OP, I didn't see anyone mention pre heating your tun. (may have just missed it, if it was mentioned). before I start my water heating, I half fill my tun w/ HOT water from my bathtub. I then heat my mash water up to 175 or so. I end up w/ my grains at around 160 and after stirring, it drops to around 152.
 
the most important thing here is that you brewed all grain. As you continue to brew it will become easier and easier and you will never look back.
 
Suddy, don't sweat it - your beer will turn out great. I converted to AG a month or two ago and I have had similar issues on brew day.

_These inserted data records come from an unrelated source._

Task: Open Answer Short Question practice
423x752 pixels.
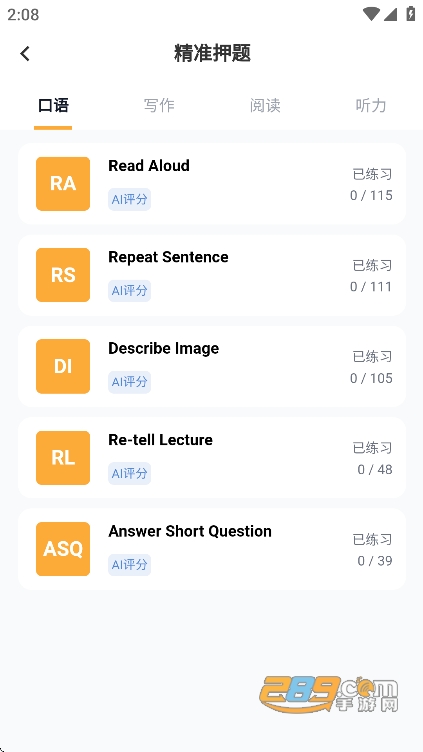Action: 212,549
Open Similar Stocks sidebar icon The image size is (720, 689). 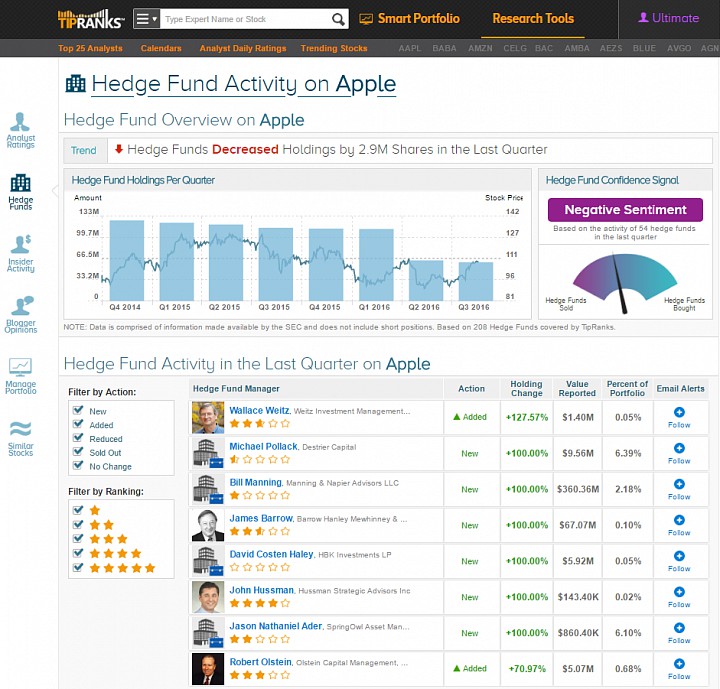point(20,439)
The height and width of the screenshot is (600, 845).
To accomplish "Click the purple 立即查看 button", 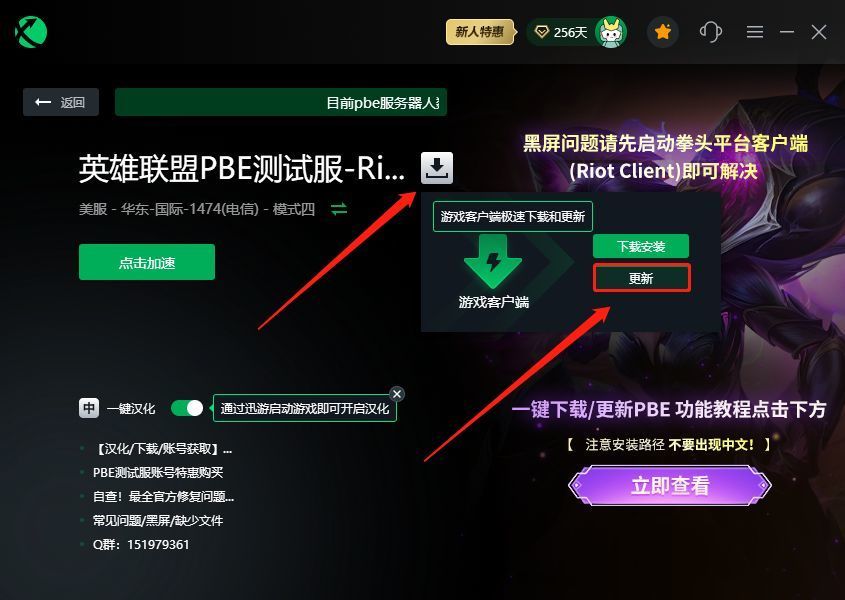I will pos(670,486).
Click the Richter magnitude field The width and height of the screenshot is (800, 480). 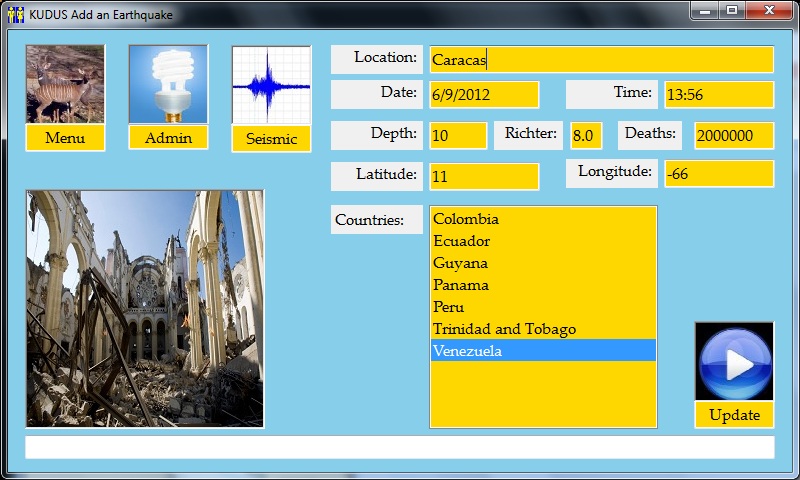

As already mentioned above, I typically heat my MT w/ water around 170. I let it drop until it gets to around 165ish then I dough in. Check out a program called Beer Smith, it will help you figure out your temperatures.

I know your pain, hitting temps is pretty tough but it does get better with time. Try doing a couple of fairly inexpensive brews like this one https://www.homebrewtalk.com/f66/centennial-blonde-simple-4-all-grain-5-10-gall-42841/

You can get your process down while not breaking the bank.

One more trick to make sure you converted starch to sugar is take some of your 1st runnings and add a drop of iodine to it (put a splash of 1st runnings on a plate and add a drop of iodine), if the iodine remains the same color (brownish red) and does not turn black, you converted.

Make sure that you keep good hydrometer readings throughout the day (1st runnings, pre-boil, and pre yeast pitch). These will help you understand your efficiency.

Cheers!
 
I am crossing my fingers that the fermentation has kicked off when I get home. I got the last package of nottingham from the LHBS. So i hope he had some more come in over the weekend. Any thoughts on what to do if I cant get my hands on another package of nottingham?
 
Check with your hydrometer. I have had nottingham ferment really quickly once or twice. Like while you were at work it could have pulled a sneaky fermentation on ya.
 
yep. this is the first time I've used this yeast and it appears to be 'done' after less then 8 hours of visible signs. It took nearly 30 hours to get going and it seems to have stopped 8 hours later. I'll be leaving it for another 8 days of course...
 
I checked the gravity tonight. There was no change in the reading from OG. I gave the carboy a good shaking and will check it in the AM. If I don't see any activity I will venture to the LHBS during lunch and pray the have another packet of notty.

If they dont should I use safale 05?